How do the side effects compare? The most common side effects of pertuzumab were diarrhea, rash and low white blood cell counts, which often occur with cancer treatment. Among the 402 women given pertuzumab in addition to Herceptin and chemotherapy, 69 died - compared with 96 deaths among the 406 women given Herceptin and chemo alone. The dual treatment did not cause more heart problems - an issue with other Herceptin combinations.
"We're really pleased that there were no new safety signals" and that pertuzumab is so promising, said Dr. Sandra Horning, Genentech's global development chief of cancer drugs.

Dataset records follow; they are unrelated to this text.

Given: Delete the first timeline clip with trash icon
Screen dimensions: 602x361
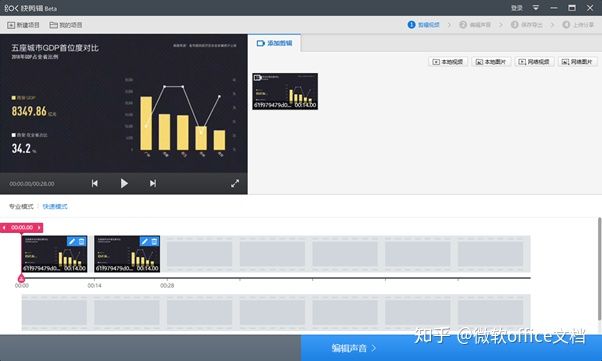Looking at the screenshot, I should [81, 241].
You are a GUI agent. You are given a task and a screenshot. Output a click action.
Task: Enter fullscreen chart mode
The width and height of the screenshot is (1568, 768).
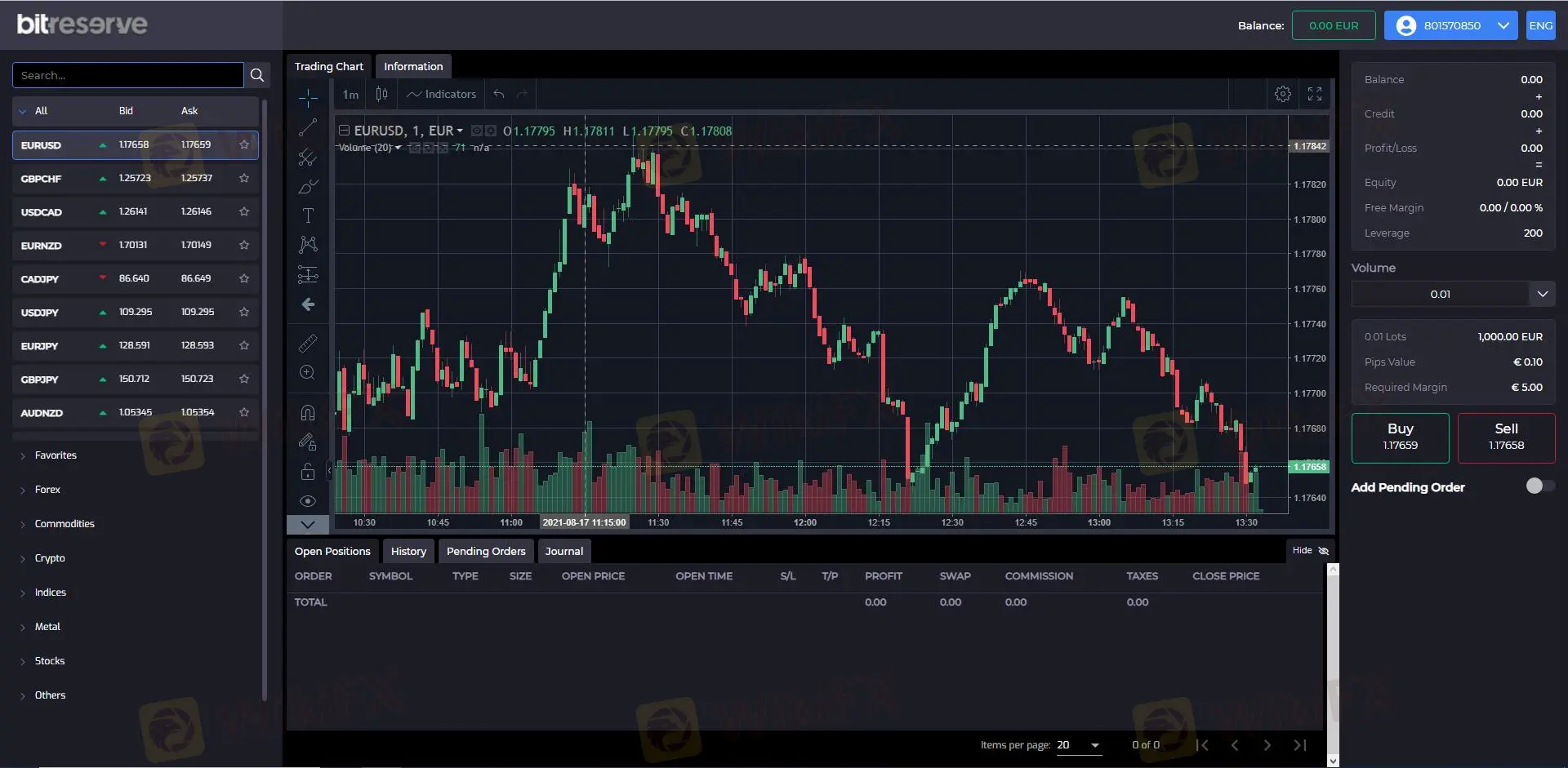(1314, 94)
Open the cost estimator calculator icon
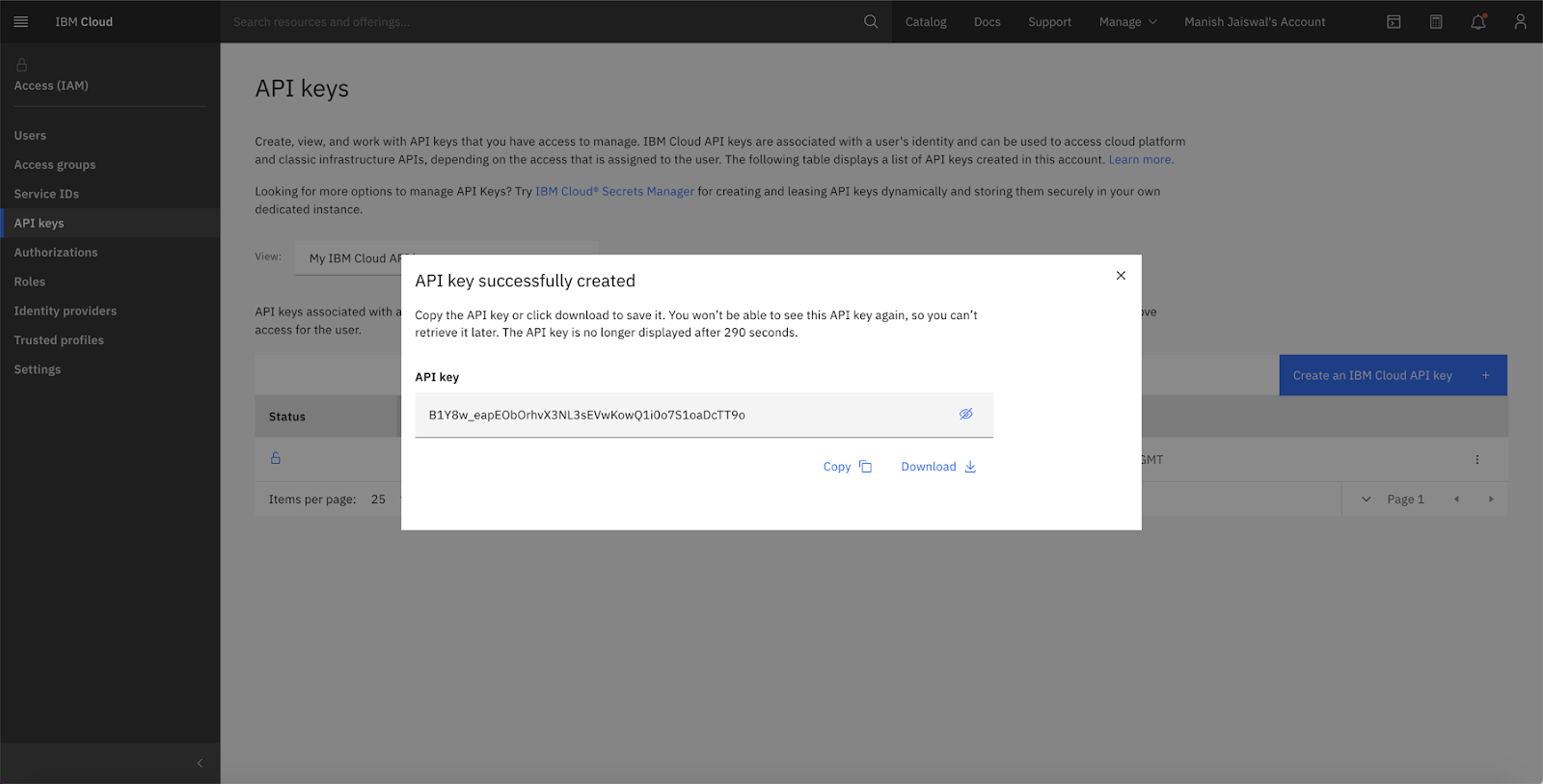The width and height of the screenshot is (1543, 784). (x=1436, y=21)
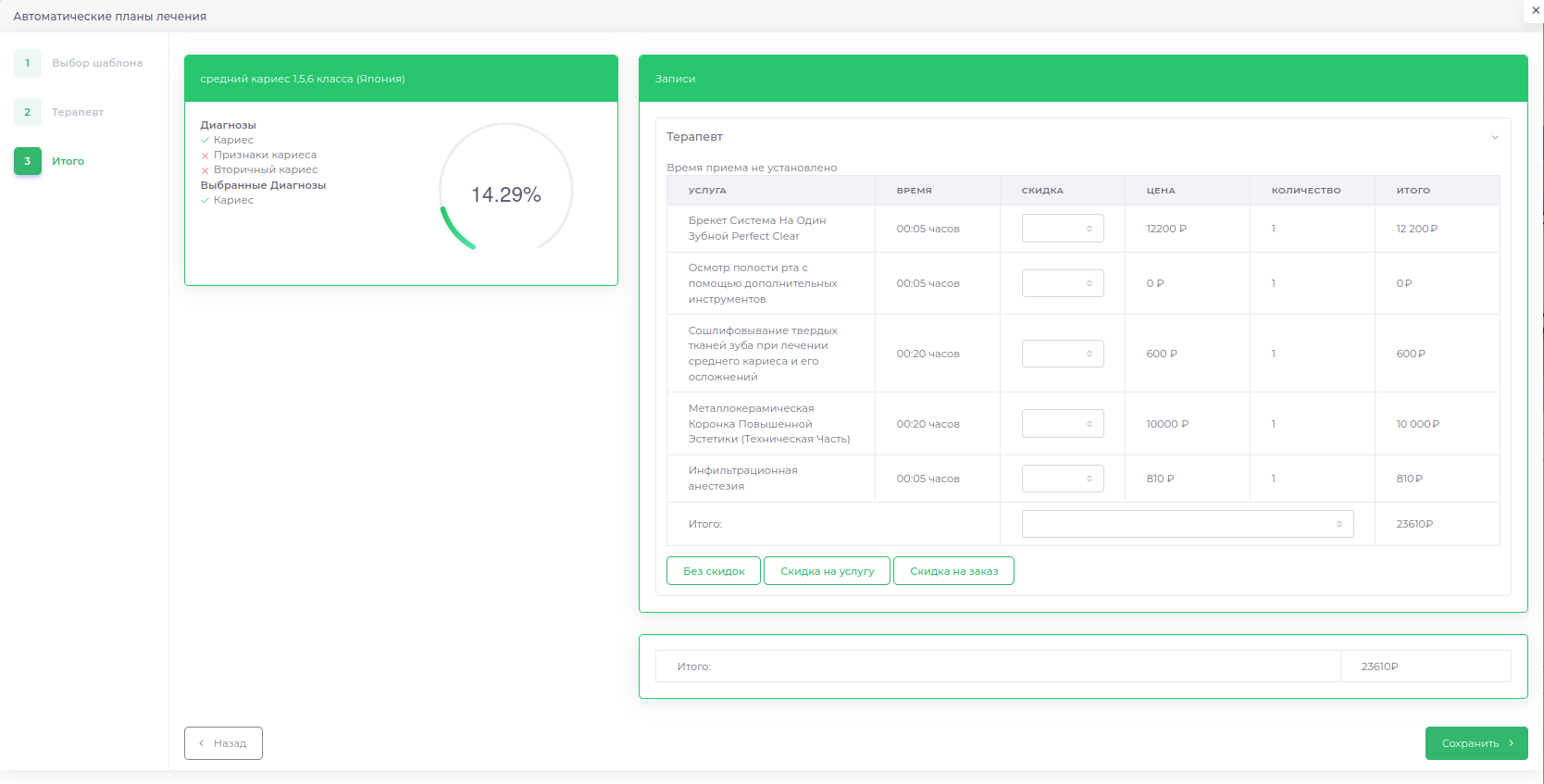Open discount dropdown for Инфильтрационная анестезия
The image size is (1544, 784).
point(1062,479)
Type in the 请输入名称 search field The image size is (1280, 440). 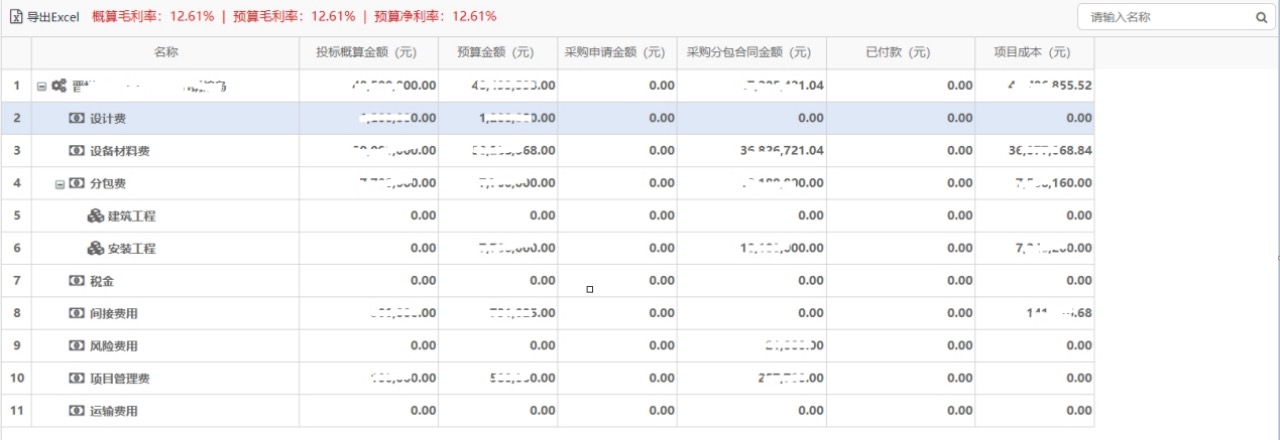1165,17
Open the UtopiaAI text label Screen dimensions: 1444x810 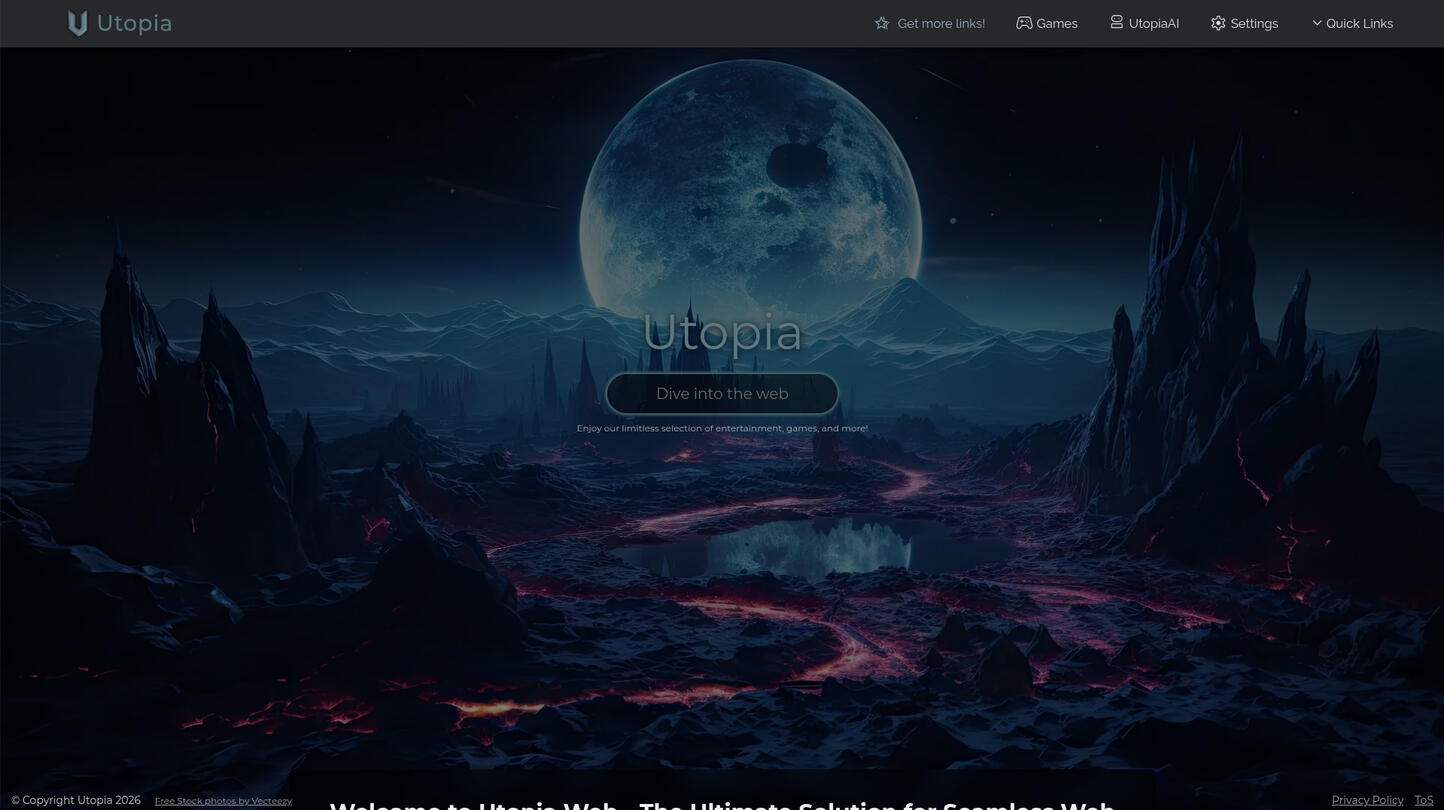1153,24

The second drug, everolimus - sold as Afinitor by Novartis AG - was tested in another study of 724 women. The study showed that the drug, used in conjunction with hormone-blocking treatments, kept cancer in check for a median of 7 months in women whose disease was worsening even in the face of treatment. A comparison group that received only hormone-blocking drugs had only a 3-month delay in the progression of the disease.
Afinitor works in a novel way, seems "unusually effective" and sets a new standard of care, said Dr. Peter Ravdin, breast cancer chief at the UT Health Science Center in San Antonio, not affiliated with the study or drugmakers.
The combo of Afinitor and hormone-blocking drugs did lead to more side effects - mouth sores, anemia, shortness of breath, high blood sugar, fatigue and lung inflammation. But "the two together have a much greater effect than you would expect from either alone," said study leader Dr. Gabriel Hortobagyi, breast cancer research chief at the University of Texas MD Anderson Cancer Center in Houston. "They snip two wires that are critical" for growth signals to continue, he said.
Results were released Wednesday at the San Antonio Breast Cancer Symposium and online, published by the New England Journal of Medicine.
"These are powerful advances ... an important step forward," said Dr. Harold Burstein, a breast expert at Dana-Farber Cancer Institute in Boston who had no role in the studies.
Here comes the reality check: the drugs will probably be very expensive - up to $10,000 a month - and have so far not proved to be cures. But, even short of a cure, about 40,000 U.S. women each year have cancer that spreads beyond the breast, and treatment can make a big difference in their lives.
Take Rachel Midgett, for example. The 39-year-old Houston woman has breast cancer that spread to multiple parts of her liver, yet she ran a half-marathon in Las Vegas on Sunday. She has had three scans since starting on Afinitor nine months ago, and "every time, my liver lesions keep shrinking," she said.
"My quality of life has been wonderful. It's amazing. I have my hair. ... If you saw me you wouldn't even know I have cancer."